• About this task: Transcribe exactly the entries from the "Task: Open the hamburger guide menu" line to the end, both included, minus pictures.

• Dataset records:
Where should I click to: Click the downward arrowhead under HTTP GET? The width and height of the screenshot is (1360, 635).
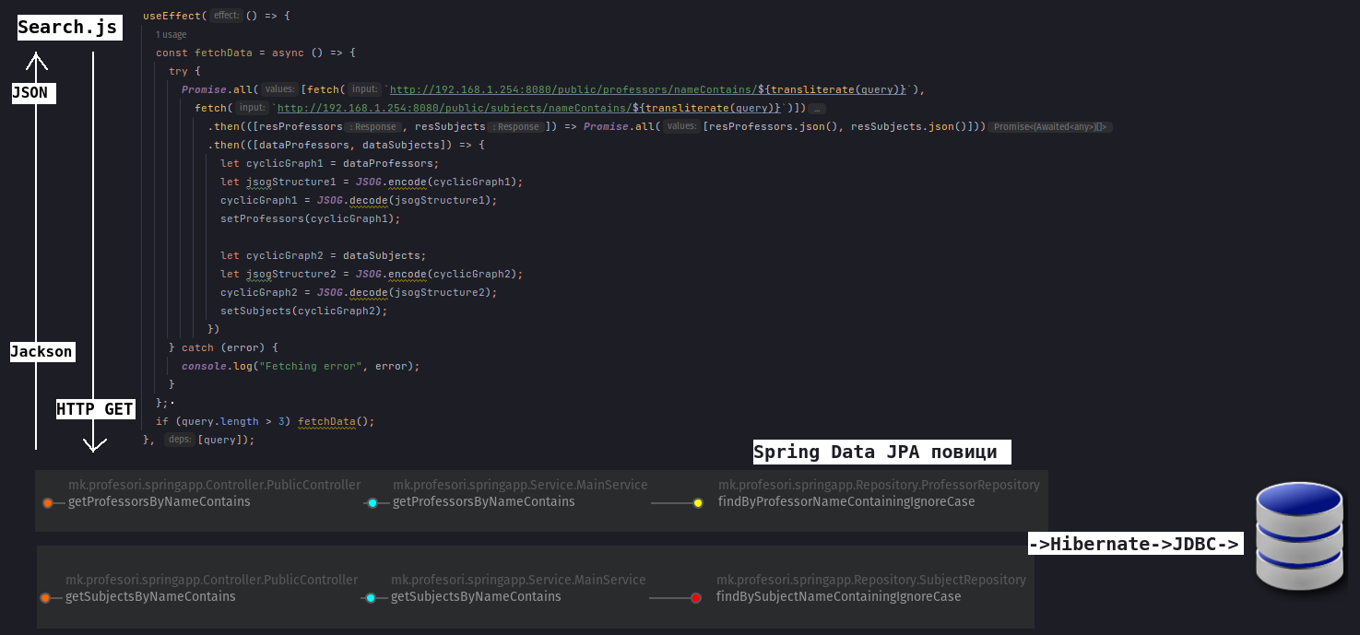(x=93, y=445)
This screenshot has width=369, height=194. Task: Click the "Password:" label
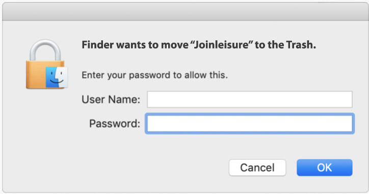coord(115,124)
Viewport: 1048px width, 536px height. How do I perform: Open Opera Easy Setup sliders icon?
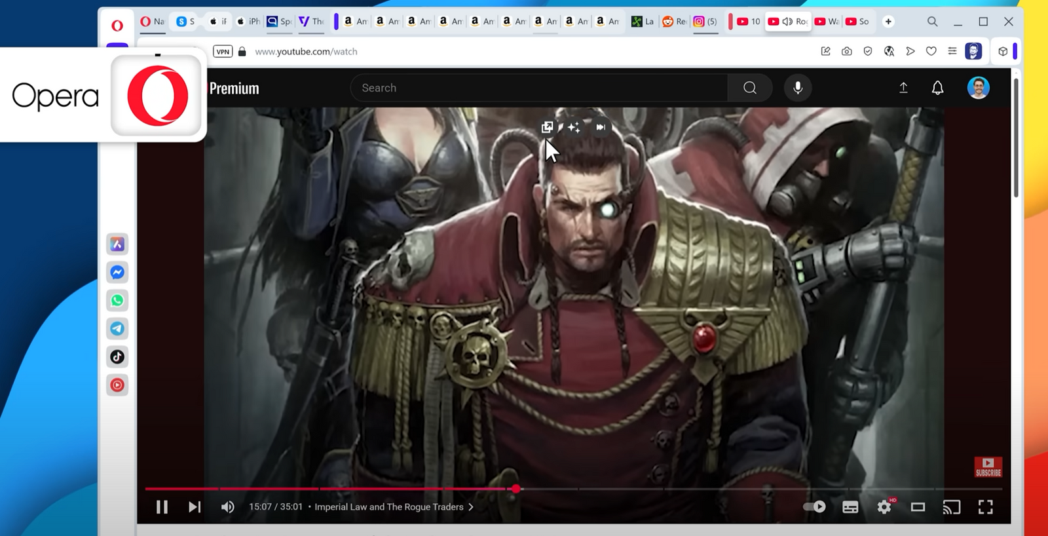tap(952, 51)
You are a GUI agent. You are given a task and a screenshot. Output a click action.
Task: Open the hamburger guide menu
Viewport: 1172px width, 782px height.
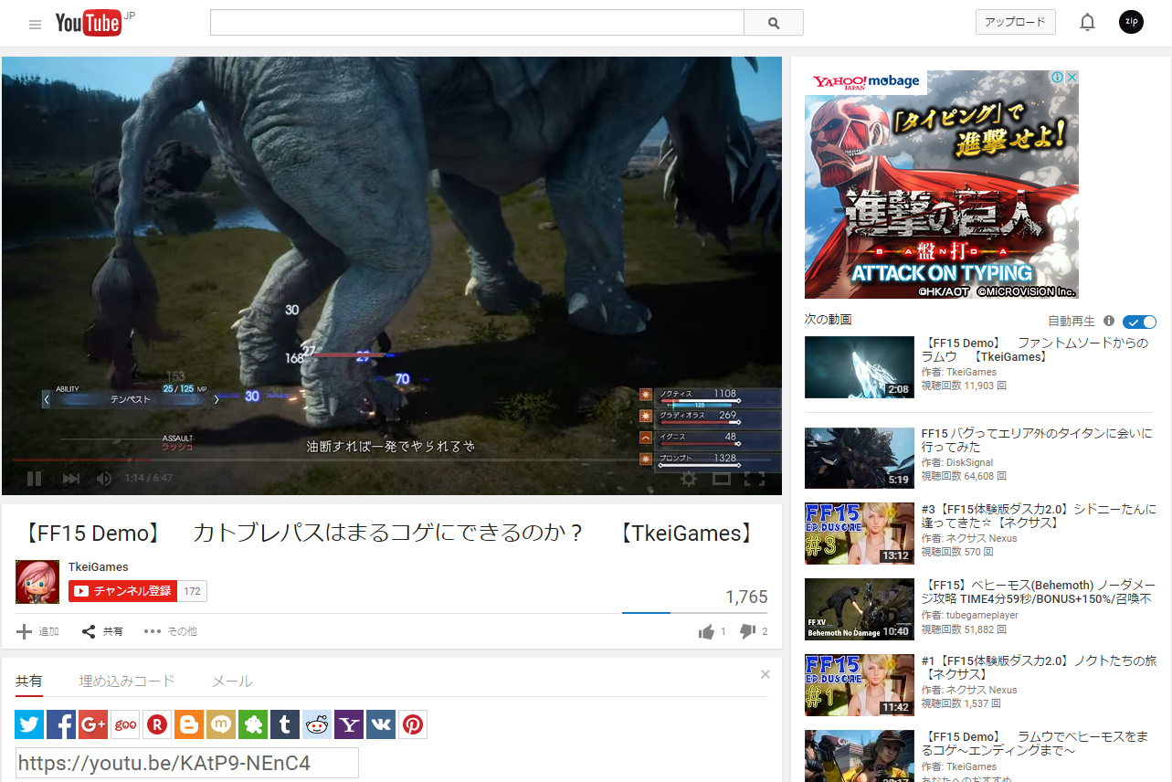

• Problem solution:
Task: Open the hamburger guide menu
Viewport: 1172px width, 782px height.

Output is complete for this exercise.